━━ EXCERPTED RECORDS
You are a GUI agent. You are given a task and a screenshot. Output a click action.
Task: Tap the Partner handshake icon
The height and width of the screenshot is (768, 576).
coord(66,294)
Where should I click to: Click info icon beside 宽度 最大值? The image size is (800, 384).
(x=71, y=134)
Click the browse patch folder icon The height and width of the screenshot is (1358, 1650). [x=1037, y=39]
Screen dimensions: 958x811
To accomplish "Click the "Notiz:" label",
━━━━
Present the records above as a numbered list, leaving out any blank lines.

RESULT OF THIS EXERCISE –
1. You are a GUI agent. You are given a task and a screenshot. Output a click action.
2. Task: Tap the Partner handshake icon
3. The height and width of the screenshot is (768, 576).
4. coord(66,294)
5. Where should I click to: Click info icon beside 宽度 最大值? The image size is (800, 384).
6. (x=71, y=134)
7. Click the browse patch folder icon The height and width of the screenshot is (1358, 1650). [x=1037, y=39]
8. Screen dimensions: 958x811
9. To accomplish "Click the "Notiz:" label",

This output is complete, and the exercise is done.